Exercise:
Copy, word for word, the lines of the entries below between the one with "TOP STORIES (977, 1119)" and the one with "[В Астраханской области", inclusive, and leave out everything else.

########

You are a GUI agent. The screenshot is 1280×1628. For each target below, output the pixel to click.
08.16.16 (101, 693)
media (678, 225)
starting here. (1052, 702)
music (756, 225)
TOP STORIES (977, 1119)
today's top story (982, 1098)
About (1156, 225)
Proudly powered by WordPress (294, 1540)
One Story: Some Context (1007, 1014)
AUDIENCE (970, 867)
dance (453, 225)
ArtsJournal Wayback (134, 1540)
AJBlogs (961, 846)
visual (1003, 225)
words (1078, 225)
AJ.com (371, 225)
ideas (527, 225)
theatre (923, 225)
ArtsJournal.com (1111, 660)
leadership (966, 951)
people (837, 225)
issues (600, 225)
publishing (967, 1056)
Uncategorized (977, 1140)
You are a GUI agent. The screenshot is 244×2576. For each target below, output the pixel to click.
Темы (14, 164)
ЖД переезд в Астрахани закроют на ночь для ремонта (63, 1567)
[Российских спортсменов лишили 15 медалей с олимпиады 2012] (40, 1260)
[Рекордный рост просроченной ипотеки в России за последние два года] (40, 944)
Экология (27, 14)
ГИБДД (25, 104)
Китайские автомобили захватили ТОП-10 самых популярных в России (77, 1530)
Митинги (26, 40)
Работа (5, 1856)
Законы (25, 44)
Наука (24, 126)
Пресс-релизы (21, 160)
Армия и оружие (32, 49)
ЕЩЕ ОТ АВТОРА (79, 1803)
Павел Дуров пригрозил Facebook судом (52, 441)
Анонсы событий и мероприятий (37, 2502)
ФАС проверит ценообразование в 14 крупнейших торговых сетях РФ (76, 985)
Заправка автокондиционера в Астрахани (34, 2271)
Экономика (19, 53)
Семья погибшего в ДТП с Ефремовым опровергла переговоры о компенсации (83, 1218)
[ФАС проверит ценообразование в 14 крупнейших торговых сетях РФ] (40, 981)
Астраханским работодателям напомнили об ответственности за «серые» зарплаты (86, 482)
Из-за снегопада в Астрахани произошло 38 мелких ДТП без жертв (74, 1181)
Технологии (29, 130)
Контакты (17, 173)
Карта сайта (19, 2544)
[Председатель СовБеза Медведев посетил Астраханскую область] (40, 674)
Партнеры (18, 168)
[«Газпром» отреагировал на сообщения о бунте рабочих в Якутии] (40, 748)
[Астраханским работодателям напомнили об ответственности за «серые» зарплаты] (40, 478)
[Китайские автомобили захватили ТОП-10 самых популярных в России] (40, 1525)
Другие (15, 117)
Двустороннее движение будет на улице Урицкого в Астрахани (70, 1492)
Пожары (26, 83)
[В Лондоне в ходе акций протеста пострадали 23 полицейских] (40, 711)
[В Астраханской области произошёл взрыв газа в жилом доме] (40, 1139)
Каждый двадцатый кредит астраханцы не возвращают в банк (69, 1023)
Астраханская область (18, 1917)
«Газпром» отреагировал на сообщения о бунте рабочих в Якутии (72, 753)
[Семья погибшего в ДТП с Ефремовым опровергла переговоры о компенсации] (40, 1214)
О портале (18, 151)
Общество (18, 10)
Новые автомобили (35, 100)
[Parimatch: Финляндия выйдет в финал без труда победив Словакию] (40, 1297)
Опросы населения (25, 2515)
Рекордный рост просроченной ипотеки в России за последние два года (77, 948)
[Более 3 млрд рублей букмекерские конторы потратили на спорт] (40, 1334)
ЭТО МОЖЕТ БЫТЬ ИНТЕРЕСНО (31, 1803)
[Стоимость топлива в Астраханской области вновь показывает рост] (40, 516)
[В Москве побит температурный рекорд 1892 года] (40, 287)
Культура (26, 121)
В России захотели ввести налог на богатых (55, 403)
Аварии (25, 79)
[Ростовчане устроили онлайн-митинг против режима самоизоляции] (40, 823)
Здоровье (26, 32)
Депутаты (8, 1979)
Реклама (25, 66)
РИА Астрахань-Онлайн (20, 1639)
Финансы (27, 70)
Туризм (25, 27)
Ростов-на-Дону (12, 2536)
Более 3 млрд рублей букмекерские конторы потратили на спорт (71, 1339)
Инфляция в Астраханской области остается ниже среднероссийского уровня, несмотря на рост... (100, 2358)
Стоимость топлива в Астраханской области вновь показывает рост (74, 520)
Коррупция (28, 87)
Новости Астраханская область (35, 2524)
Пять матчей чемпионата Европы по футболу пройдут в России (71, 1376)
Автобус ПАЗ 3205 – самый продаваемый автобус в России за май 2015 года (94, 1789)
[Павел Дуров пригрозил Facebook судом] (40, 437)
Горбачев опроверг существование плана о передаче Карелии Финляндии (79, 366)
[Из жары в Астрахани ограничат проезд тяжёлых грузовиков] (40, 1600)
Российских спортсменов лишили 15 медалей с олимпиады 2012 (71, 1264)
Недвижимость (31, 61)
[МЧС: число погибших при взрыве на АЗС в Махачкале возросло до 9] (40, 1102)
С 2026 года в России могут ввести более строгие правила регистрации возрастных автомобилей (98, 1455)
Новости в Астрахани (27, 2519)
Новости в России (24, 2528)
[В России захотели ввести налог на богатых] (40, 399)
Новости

########

Reply:
TOP STORIES (977, 1119)
today's top story (982, 1098)
About (1156, 225)
Proudly powered by WordPress (294, 1540)
One Story: Some Context (1007, 1014)
AUDIENCE (970, 867)
dance (453, 225)
ArtsJournal Wayback (134, 1540)
AJBlogs (961, 846)
visual (1003, 225)
words (1078, 225)
AJ.com (371, 225)
ideas (527, 225)
theatre (923, 225)
ArtsJournal.com (1111, 660)
leadership (966, 951)
people (837, 225)
issues (600, 225)
publishing (967, 1056)
Uncategorized (977, 1140)
You are a GUI agent. The screenshot is 244×2576. For each target below, output the pixel to click.
Темы (14, 164)
ЖД переезд в Астрахани закроют на ночь для ремонта (63, 1567)
[Российских спортсменов лишили 15 медалей с олимпиады 2012] (40, 1260)
[Рекордный рост просроченной ипотеки в России за последние два года] (40, 944)
Экология (27, 14)
ГИБДД (25, 104)
Китайские автомобили захватили ТОП-10 самых популярных в России (77, 1530)
Митинги (26, 40)
Работа (5, 1856)
Законы (25, 44)
Наука (24, 126)
Пресс-релизы (21, 160)
Армия и оружие (32, 49)
ЕЩЕ ОТ АВТОРА (79, 1803)
Павел Дуров пригрозил Facebook судом (52, 441)
Анонсы событий и мероприятий (37, 2502)
ФАС проверит ценообразование в 14 крупнейших торговых сетях РФ (76, 985)
Заправка автокондиционера в Астрахани (34, 2271)
Экономика (19, 53)
Семья погибшего в ДТП с Ефремовым опровергла переговоры о компенсации (83, 1218)
[ФАС проверит ценообразование в 14 крупнейших торговых сетях РФ] (40, 981)
Астраханским работодателям напомнили об ответственности за «серые» зарплаты (86, 482)
Из-за снегопада в Астрахани произошло 38 мелких ДТП без жертв (74, 1181)
Технологии (29, 130)
Контакты (17, 173)
Карта сайта (19, 2544)
[Председатель СовБеза Медведев посетил Астраханскую область] (40, 674)
Партнеры (18, 168)
[«Газпром» отреагировал на сообщения о бунте рабочих в Якутии] (40, 748)
[Астраханским работодателям напомнили об ответственности за «серые» зарплаты] (40, 478)
[Китайские автомобили захватили ТОП-10 самых популярных в России] (40, 1525)
Другие (15, 117)
Двустороннее движение будет на улице Урицкого в Астрахани (70, 1492)
Пожары (26, 83)
[В Лондоне в ходе акций протеста пострадали 23 полицейских] (40, 711)
[В Астраханской области произошёл взрыв газа в жилом доме] (40, 1139)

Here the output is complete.